Cognitive Conga: a blog

Dancing the conceptual kerfuffle shuffle

Ratiocination, n. An instance of [reasoning]. Also: a conclusion arrived at by reasoning. Doubt the applicability of this at your peril leisure.

Bug bus

I ran across (quite literally; I was out for a jog) the Cambridge BioBlitz at dusk on Coe Fen, and stopped to join a crowd of people gathered around a crowd of insects gathered on a vertical white bed sheet gathered around one side of a bright white lantern.

I asked one of the volunteers whether the aim was to count species, or members per species per unit of time, or something else. She shrugged and directed me to a man carrying a large folded butterfly net.

While I walked over to Net Man, I noticed several of the other volunteers passing around a glass vial. Each of them sniffed it gingerly, pulled a face of disgust and passed it on to the next volunteer.

Net Man told me the aim was just to count species. For each specimen, if the species were readily identifiable, that species would be entered in the log immediately; if not, the specimen would be collected for a more detailed examination.

At this point, he was interrupted by an eager beaver volunteer, who passed him the vial. You’ve got to sniff it! said Eager Beaver. Net Man swung his torch up to the vial.

That’s a Nicrophorus, he said, A sextant beetle. I’m not sniffing that! Anyway, it’s covered in mites.

Nothing wrong with that, Eager Beaver countered. Go on, sniff it!
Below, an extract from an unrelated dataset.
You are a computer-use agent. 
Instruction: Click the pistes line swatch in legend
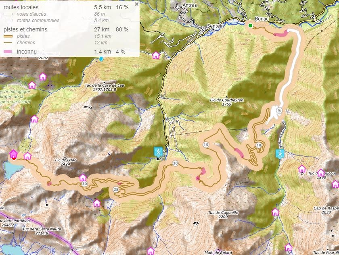pyautogui.click(x=8, y=36)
They make my skin crawl, replied Net Man. He turned to me with the beetle. I thought for a moment he was going to make me sniff it (which I was quite prepared to; I’ve not sniffed a Nicrophorus before), but he just held it up so that I could see it better. Under the bright torch light, the mites were clearly visible. A quick glance and you might mistake them for patterning, but hold your gaze a moment longer and you’d notice them moving. The flow of their movement reminded me of cows grazing.

It’s basically just a bus, volunteered Eager Beaver. The beetle’s the bus; the mites are the passengers. The people on a bus don’t make your skin crawl, do they?

Well… said Net Man. They laughed heartily. Given the stories I’ve heard about the remarkably strange people my friends have encountered on Cambridgeshire buses, this was a predictable joke.

Net Man returned his attention to the beetle, who, in its spot-lit crystal canister, was now being gazed upon by several curious onlookers.

These beetles, he declaimed, Are remarkable carnivores. They like nothing better to eat than mice. They’ll work together to drag a mouse into a hole in the ground. Then they chew up the insides and lay eggs in the middle so the larvae can eat what’s left of the mouse on the way out.

That must make the mouse’s skin crawl, I suggested. This brilliantly humorous observation evidently marked me out as the most lay of laymen, because it was immediately ignored by all present. Somebody muttered something about going to join his friend who was looking for bats. Far off in the distance, an owl hooted.

I wished Net Man and Eager Beaver good luck in their survey, and resumed my jog. Crossing the narrow span of Coe Fen Footbridge in the gloaming, I very nearly tripped over a man huddled to the railing in dark clothing. He excused himself by explaining he was looking for bats.

3 Responses to “Bug bus”

  1. Tom says:

    This story is hilarious.

  2. It’s all true, too. Apart from the bit about the owl. Well, there’s a chance an owl hooted somewhere at that moment, but if it did, I didn’t hear it.

    For readers tempted to take up the hobbies described above, other than jogging, which are much more laudable than I’ve made them sound, here’s a good list of links providing further information on biodiversity and biological recording.

  3. sampablokuper says:

    You might also enjoy this piece by Lucy Cooke, who has over me the advantages that she is winsomely articulate, is in a much more exciting location, and has included in her article a video of a pheromone-leaking bat with a big dong.